Pokazywanie postów oznaczonych etykietą Garni. Pokaż wszystkie posty
Pokazywanie postów oznaczonych etykietą Garni. Pokaż wszystkie posty

wtorek, 23 sierpnia 2016

Pod Araratem

 
Kiedy ostatnio byłem pod Araratem, dzieciaki rzucały we mnie kamieniami, żołnierze chcieli prześwietlić mi kliszę i próbowano mnie porwać. Teraz, niecałe 80 km dalej, również pod tym ośnieżonym wulkanem, ale po drugiej stronie granicy, jesteśmy w ponadmilionowej metropolii, gdzie żyją ludzie mili i bezinteresownie uczynni. Taksówkarze nie narzucają się ze swoimi usługami, zostawiając jedynie numer telefonu, gdybyśmy zechcieli zwiedzić z nimi Armenię, nasza erywańska gospodyni wyjeżdża po nas na dworzec i daje nam kartę SIM,  byśmy mogli korzystać z internetu, zaczepiający nas przyjaźnie przechodnie miło wspominają swe pobyty w Polsce np. w Końskich.
Są tak mili i uczynni, ale ich miasto takie nie jest. Monumentalne gmachy, szerokie arterie komunikacyjne, prawie żadnych zabytków, duża część bloków tak obskurnych i patchworkowych, jakby je przeniesiono z Nowosybirska, a reszta z fasadami wyłożonymi dwukolorowymi kamieniami wygląda jak średniowieczne ormiańskie kościoły z powodu fryzów, detali i kolumienek.
Wczoraj miał być spokojny dzień,  więc wynajęliśmy taksówkę, by odwiedzić Garni i Geghard. Gdybyśmy tego nie zrobili, musielibyśmy przesiadać się pięciokrotnie - tak skomplikowany jest tu transport publiczny, a wydalibyśmy niewiele mniej.

 
 Garni słynie głównie z hellenistycznej świątyni Mitry, która postawiona na Forum Romanum nie odbiegałaby poziomem od innych gmachów. Jakiś prowincjonalny architekt korzystając z arsenału środków architektury grecko-rzymskiej wybudował najdalej na wschód położoną kopię Partenonu. Ale też położenie zadecydowało o tym, że do lat sześćdziesiątych świątynia leżała w gruzach - zbyt wiele ucierpiała od trzęsień ziemi. Dopiero nieustępliwy charakter Ormian kazał im pozbierać ułamki i złożyć z nich na powrót cud architektury. Cud oczywiście (jak to w Armenii) położony na wysokim klifie nad głębokim wąwozem.

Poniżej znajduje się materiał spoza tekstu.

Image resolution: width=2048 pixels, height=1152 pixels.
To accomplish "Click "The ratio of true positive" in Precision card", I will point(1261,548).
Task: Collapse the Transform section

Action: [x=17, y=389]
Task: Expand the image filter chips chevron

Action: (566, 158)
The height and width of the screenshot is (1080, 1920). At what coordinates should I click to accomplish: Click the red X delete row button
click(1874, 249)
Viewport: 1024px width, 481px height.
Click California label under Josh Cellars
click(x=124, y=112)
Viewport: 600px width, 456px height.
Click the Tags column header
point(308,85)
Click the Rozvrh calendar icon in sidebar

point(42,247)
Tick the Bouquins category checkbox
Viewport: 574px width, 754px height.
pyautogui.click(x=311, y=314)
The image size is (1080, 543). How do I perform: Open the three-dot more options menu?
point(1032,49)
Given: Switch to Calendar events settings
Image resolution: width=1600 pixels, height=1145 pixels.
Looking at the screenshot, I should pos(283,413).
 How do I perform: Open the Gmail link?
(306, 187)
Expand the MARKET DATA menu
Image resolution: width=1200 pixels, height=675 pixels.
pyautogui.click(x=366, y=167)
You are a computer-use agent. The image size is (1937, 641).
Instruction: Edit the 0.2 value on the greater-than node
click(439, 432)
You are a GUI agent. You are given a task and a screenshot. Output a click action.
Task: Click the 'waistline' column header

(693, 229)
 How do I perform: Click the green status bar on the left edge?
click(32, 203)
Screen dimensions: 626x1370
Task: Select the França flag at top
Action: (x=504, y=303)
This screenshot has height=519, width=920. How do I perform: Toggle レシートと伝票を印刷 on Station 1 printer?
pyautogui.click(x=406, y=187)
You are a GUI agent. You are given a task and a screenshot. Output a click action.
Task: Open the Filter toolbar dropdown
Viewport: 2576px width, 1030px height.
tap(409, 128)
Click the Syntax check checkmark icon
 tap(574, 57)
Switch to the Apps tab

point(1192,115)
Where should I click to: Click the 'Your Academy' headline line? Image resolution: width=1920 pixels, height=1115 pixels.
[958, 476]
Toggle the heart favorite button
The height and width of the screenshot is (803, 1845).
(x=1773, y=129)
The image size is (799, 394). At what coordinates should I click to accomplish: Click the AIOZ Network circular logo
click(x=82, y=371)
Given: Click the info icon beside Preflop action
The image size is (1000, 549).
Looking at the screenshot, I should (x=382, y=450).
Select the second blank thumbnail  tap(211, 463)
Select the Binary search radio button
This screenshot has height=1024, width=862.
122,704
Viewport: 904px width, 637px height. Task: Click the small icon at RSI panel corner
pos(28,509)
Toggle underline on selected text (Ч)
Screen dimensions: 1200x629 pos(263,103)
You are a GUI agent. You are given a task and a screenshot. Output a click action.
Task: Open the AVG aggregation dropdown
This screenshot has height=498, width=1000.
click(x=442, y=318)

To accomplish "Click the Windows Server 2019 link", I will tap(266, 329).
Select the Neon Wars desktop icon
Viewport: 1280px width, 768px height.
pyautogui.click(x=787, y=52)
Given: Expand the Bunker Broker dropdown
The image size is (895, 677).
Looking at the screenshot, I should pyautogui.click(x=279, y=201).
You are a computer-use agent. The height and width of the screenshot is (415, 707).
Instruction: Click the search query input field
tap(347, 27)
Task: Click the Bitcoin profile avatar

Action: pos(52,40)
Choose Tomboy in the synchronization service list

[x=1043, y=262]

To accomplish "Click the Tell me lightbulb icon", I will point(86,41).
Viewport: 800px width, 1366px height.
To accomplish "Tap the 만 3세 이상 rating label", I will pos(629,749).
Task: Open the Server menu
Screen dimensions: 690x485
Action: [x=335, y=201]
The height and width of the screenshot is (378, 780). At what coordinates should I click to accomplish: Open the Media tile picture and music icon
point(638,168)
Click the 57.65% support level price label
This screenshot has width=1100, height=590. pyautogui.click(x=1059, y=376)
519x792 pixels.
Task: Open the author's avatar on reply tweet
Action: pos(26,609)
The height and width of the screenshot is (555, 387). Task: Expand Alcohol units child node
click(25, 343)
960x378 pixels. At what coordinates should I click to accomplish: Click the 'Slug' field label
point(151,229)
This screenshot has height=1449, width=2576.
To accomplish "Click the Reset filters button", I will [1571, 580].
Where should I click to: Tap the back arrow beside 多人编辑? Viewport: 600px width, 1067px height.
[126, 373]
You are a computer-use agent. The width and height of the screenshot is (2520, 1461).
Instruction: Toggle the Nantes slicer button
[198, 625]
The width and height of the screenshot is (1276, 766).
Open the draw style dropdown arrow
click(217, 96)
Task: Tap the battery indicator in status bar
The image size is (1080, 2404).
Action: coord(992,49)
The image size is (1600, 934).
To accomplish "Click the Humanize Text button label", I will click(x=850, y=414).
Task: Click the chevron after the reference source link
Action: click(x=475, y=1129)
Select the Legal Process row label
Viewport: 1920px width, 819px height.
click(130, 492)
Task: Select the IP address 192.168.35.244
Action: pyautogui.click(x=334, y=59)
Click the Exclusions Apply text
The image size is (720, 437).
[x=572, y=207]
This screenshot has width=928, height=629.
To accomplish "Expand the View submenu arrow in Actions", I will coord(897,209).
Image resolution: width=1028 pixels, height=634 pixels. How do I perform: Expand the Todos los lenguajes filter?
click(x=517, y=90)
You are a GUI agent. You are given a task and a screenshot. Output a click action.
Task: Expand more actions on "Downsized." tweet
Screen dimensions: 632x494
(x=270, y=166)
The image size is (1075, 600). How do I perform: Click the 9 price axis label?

Podobną determinacja wykazali się mnisi z Geghard, którzy przez wieki wielokroć odbudowywali swój klasztor, aż dopiero trzynastowieczne budynki dotrwały do naszych czasów. Budynki jak budynki - każdy ormiański kościół wygląda podobnie, najciekawsze kryje się pod skałami, tworzącymi bok świątyni. Wykuto tam dwa poziomy grot. W jednej z nich znajduje się źródło - woda tryska bezpośrednio ze skały,  by potem popłynąć w stronę przedsionka. W drugiej urządzono swego czasu grobowiec, gdzie spoczynku zmarłych książąt pilnowały dwa wyrzeźbione lwy.



 Dzięki skorzystaniu z taksówki wycieczka ta zajęła nam tylko cztery godziny, mogliśmy więc po południu spokojnie blogować w Parku Zakochanych z darmowym wi-fi, a dzieciaki - moczyć sobie nogi w strumyku. Wieczorem jeszcze ujrzeliśmy czerwone języki zachodzącego słońca na ośnieżonym szczycie Araratu, ciesząc się z pobytu w Erywaniu. Jeszcze tu wrócimy podczas tego wyjazdu.